En même temps, 41% des ukrainiens considéraient que la priorité politique et économique devait être l’intégration à l’Union Européenne (U.E.), et à l’inverse 33% se montraient partisans d’une union douanière avec la Russie limitrophe et historiquement très liée, selon des statistiques révélées par des voies de presses et autorités universitaires.
A cette époque, le refus du président ukrainien (élu constitutionnellement), Victor Yanoukovitch, de signer un accord d’association avec le bloc communautaire U.E., a poussé des activistes tant d’extrême droite comme de partis libéraux à se concentrer à la Place de l’Indépendance de Kiev (Place Maidan), comme des années auparavant pour la « Révolution Orange »… Maidan 2 s’attaquait à un régime réputé corrompu, huit ans après Maidan 1 qui promettait déjà liberté et prospérité…

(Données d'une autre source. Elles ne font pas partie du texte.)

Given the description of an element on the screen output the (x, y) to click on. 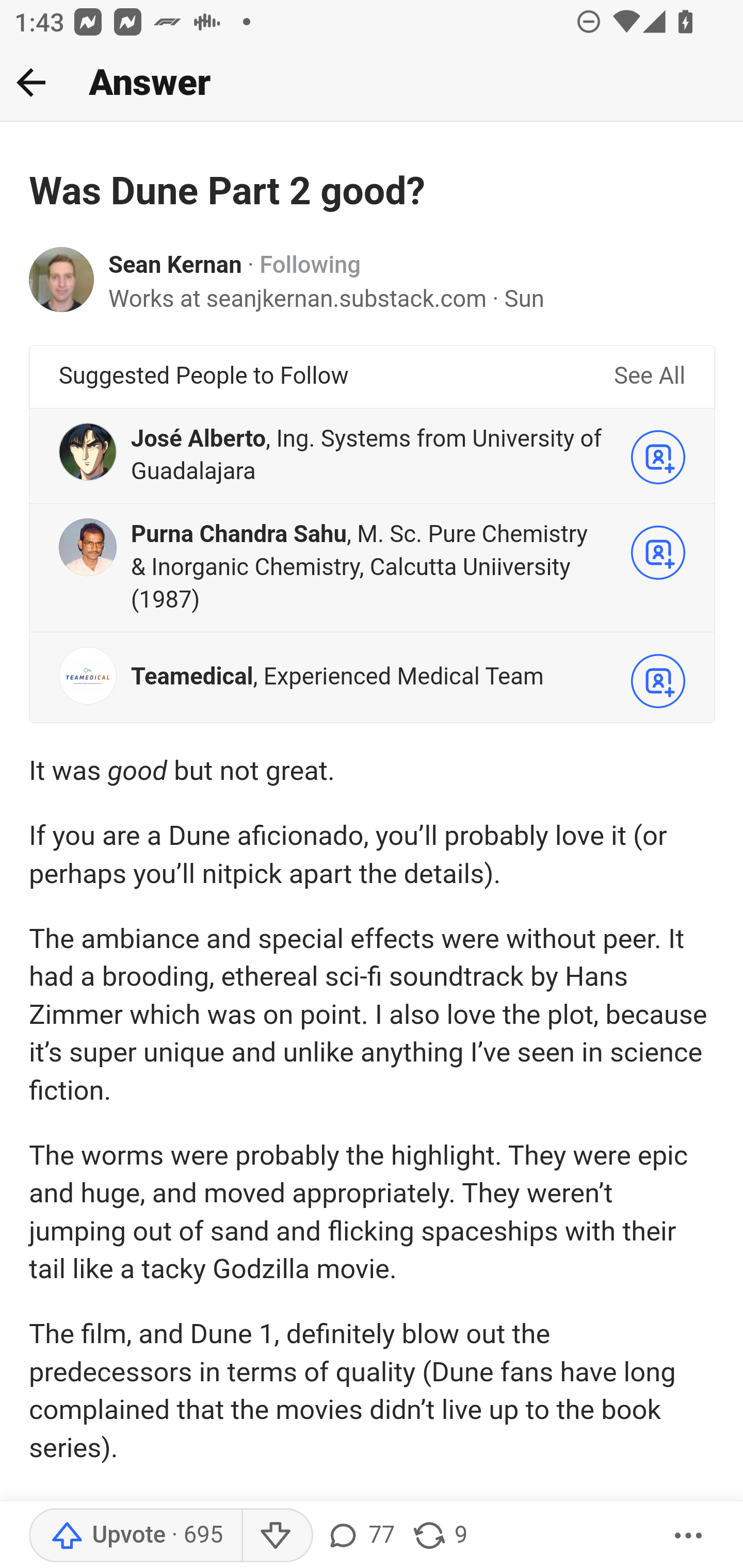
Back Answer (371, 82)
Back (30, 82)
Was Dune Part 2 good? (227, 191)
Profile photo for Sean Kernan (61, 279)
Sean Kernan (175, 265)
Following (309, 265)
Sun (524, 299)
See All (649, 376)
Profile photo for José Alberto (87, 451)
José Alberto (198, 439)
Follow José Alberto (658, 456)
Profile photo for Purna Chandra Sahu (87, 547)
Purna Chandra Sahu (239, 535)
Follow Purna Chandra Sahu (658, 551)
Profile photo for Teamedical (87, 675)
Follow Teamedical (658, 680)
Teamedical (192, 678)
Upvote (135, 1535)
Downvote (277, 1535)
77 comments (360, 1535)
9 shares (439, 1535)
More (688, 1535)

Or le 18 février 2014 (Maidan 2), en ce lieu commença l’étape la plus sanglante des manifestations pro-européennes qui, avec beaucoup de violences et de manipulations, a entrainé comme on le sait un changement de pouvoir dans le pays. Dans ces troubles très violents, ont pris part de façon très active le groupe fasciste PravySector et le Parti d’extrême droite Svoboda, lesquels ont bénéficié de l’appui de l’Occident et de ses forces spéciales pour déstabiliser l’ordre du pays. Notre Comité Internationaliste de Solidarité de Classe l’a dénoncé à maintes reprises, surtout par la publication de son bulletin en langue française, et par une pétition rejetant les dangereuses ingérences occidentales en Ukraine, déstabilisant dans la violence cette région aux mépris de graves conséquences qui peut-être la mondialisation d’un conflit : et c’est encore vrai.

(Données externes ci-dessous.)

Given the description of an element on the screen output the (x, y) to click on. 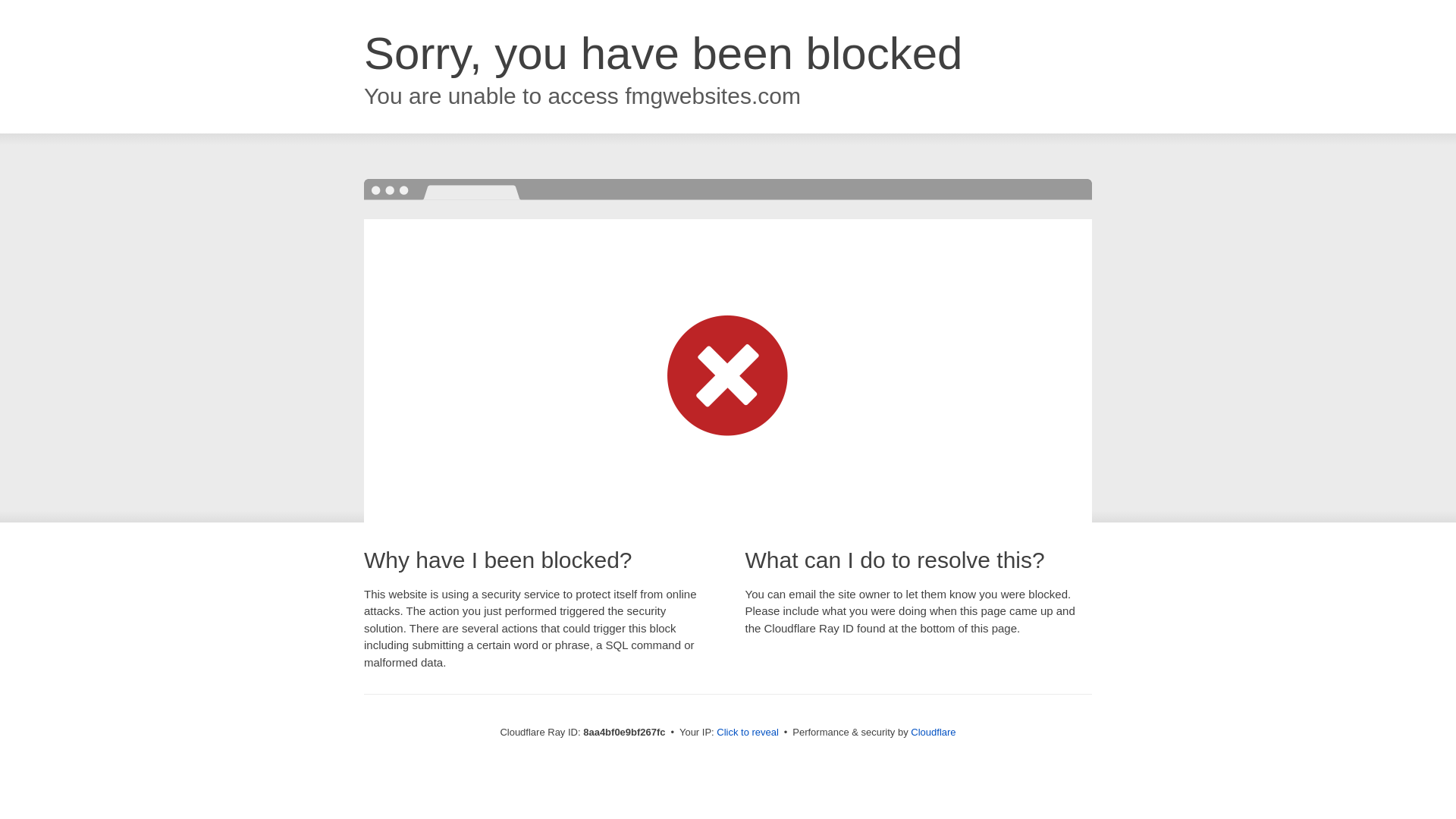
Click to reveal (747, 732)
Cloudflare (933, 731)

Comme résultat de trois jours d’affrontements particulièrement violents, 73 civils et 11 effectifs gouvernementaux, policiers et militaires, perdirent alors la vie. La majorité d’entre eux par des tireurs isolés (snipers) non-identifiés qui ouvrirent le feu contre la foule assemblée au centre de Kiev. L’ensemble de cette situation provoqua alors la destitution de Yanoukovitch, fait que beaucoup d’observateurs internationaux signalèrent comme inconstitutionnel.
A plus d’un an de ces événements violents (de Maidan 2), de nombreuses questions restent en suspens : Qui furent réellement les responsables des attaques contre manifestants et policiers ? Les promesses utilisées par les manifestants pour mobiliser l’opposition au gouvernement d’alors, ont-elles été réalisées ? Qu’ont obtenu ceux qui sortirent manifester pour exiger des améliorations de leurs conditions de vie, il y a un peu plus d’un an ? C’est ce que Maidan 3 veut apparemment rappeler aujourd’hui…

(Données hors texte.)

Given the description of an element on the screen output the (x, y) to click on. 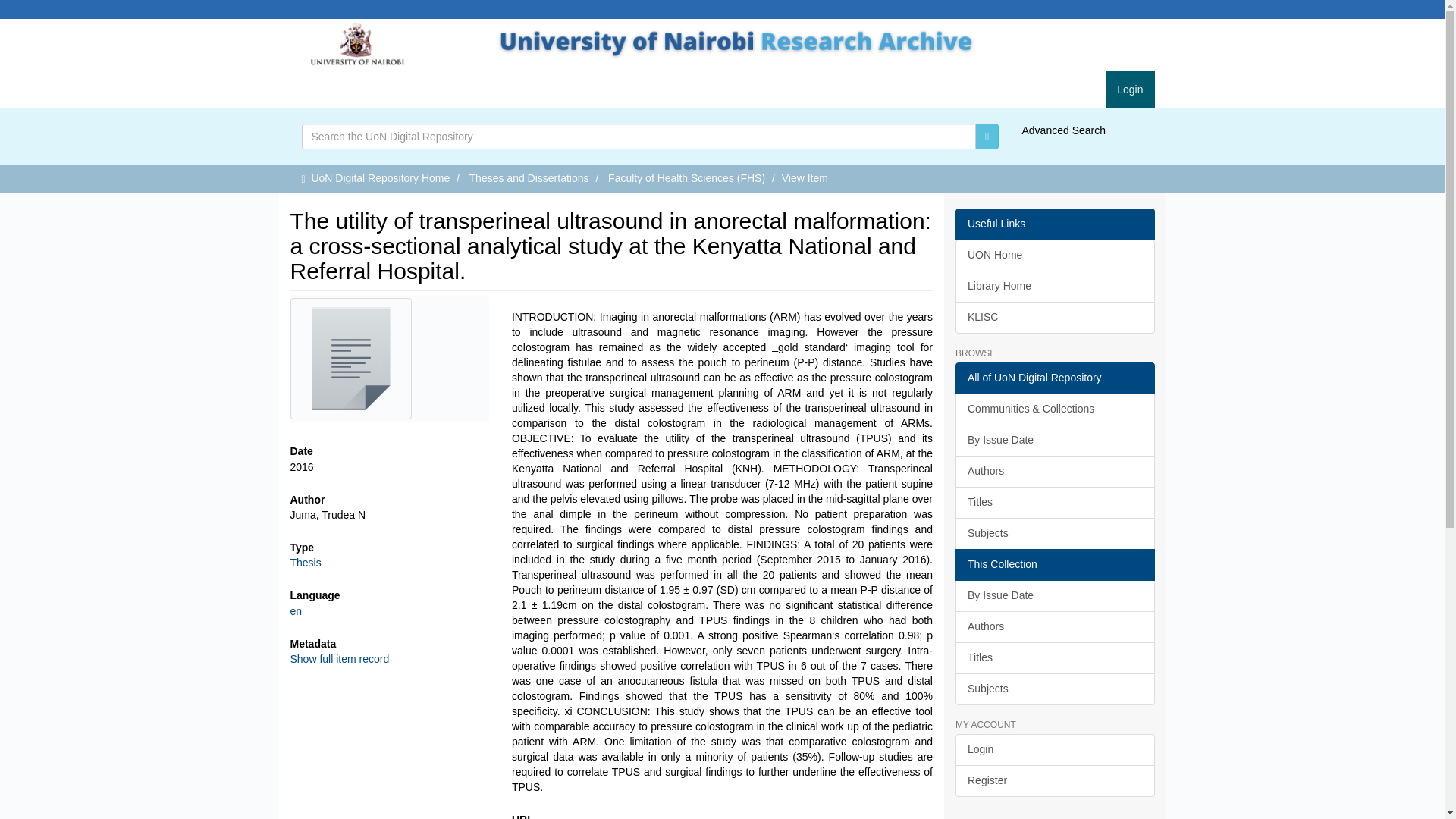
KLISC (1054, 317)
Thesis (304, 562)
By Issue Date (1054, 440)
Titles (1054, 502)
Login (1129, 89)
UON Home (1054, 255)
By Issue Date (1054, 595)
This Collection (1054, 564)
Library Home (1054, 286)
Go (986, 136)
UoN Digital Repository Home (380, 177)
Show full item record (338, 658)
Useful Links (1054, 224)
Theses and Dissertations (528, 177)
All of UoN Digital Repository (1054, 377)
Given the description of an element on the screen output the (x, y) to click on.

Le gouvernement victorieux post-coup-d’Etat, avec l’appui de médias occidentaux, attribue toujours la responsabilité du massacre de Maidan 2 à des officiers de Police de l’époque. Et la responsabilité suprême retombe alors sur le président destitué Yanoukovitch, ou quelqu’un de ses forces de sécurité qui aurait alors donné l’ordre de supprimer ces manifestations.
Malgré tout, le 5 mars 2014, déjà, et sans que nos médias n’en fissent grand échos, a été rendue publique un enregistrement de conversation entre la Chef de la diplomatie européenne, Catherine Ashton et le ministre des Affaires extérieures d’Estonie, Urmas Paet. Ashton affirmait : « A mesure de l’enquête il est de plus en plus évident que derrière les tireurs isolés, il n’y avait pas Yanoukovitch mais quelqu’un de la nouvelle coalition ». L’authenticité de cet enregistrement a été reconnue par Paet lui-même.
Pendant ce temps dans l’ex-république soviétique, l’étude de toutes les preuves disponibles, ont indiqué que les auteurs des crimes n’ont pas été des agents de la sécurité, mais bien des civils armés, toutefois on n’a jamais cherché à en savoir plus.
De la même façon, une commission spéciale du Parlement ukrainien a conclu que le premier coup-de-feu fut dirigé contre les policiers. De plus les balles extraites des corps des victimes n’ont jamais coïncidé avec les modèles d’armes-à-feu automatiques utilisées par les effectifs gouvernementaux. Pourtant cette commission a seulement rapporté que la responsabilité de ces faits retombait sur des membres d’ « entités sociales qui échappaient au contrôle », sans préciser lesquelles et surtout sans autres enquêtes.
D’un autre côté, il est évident aujourd’hui que la situation de ce pays de l’Est de l’Europe ne s’est pas améliorée comme l’avaient promis ceux qui ont appelé à l’insubordination au gouvernement de Yanoukovitch. A l’Est ukrainien, dans les régions que l’on appelle « séparatistes » de Donetsk et Lugansk, celles qui se sont constituées en Républiques Populaires du Donbass, des centaines de civils sont morts comme résultats d’affrontement entre l’armée ukrainienne, envoyée par Kiev et fournie en armes, moyens logistiques par l’Occident (U.E. et USA), et les milices populaires autochtones. Ces deux territoires n’ont pas accepté le gouvernement russophobe de Pietro Poroshenko, qui compte des ministres fascistes. Ces deux territoires russophones se sont logiquement et par volonté populaire déclarés indépendants le 12 mai 2014, comme auparavant la Crimée, russophone aussi, mais non-limitrophe et que l’on dit maintenant annexée par la Russie.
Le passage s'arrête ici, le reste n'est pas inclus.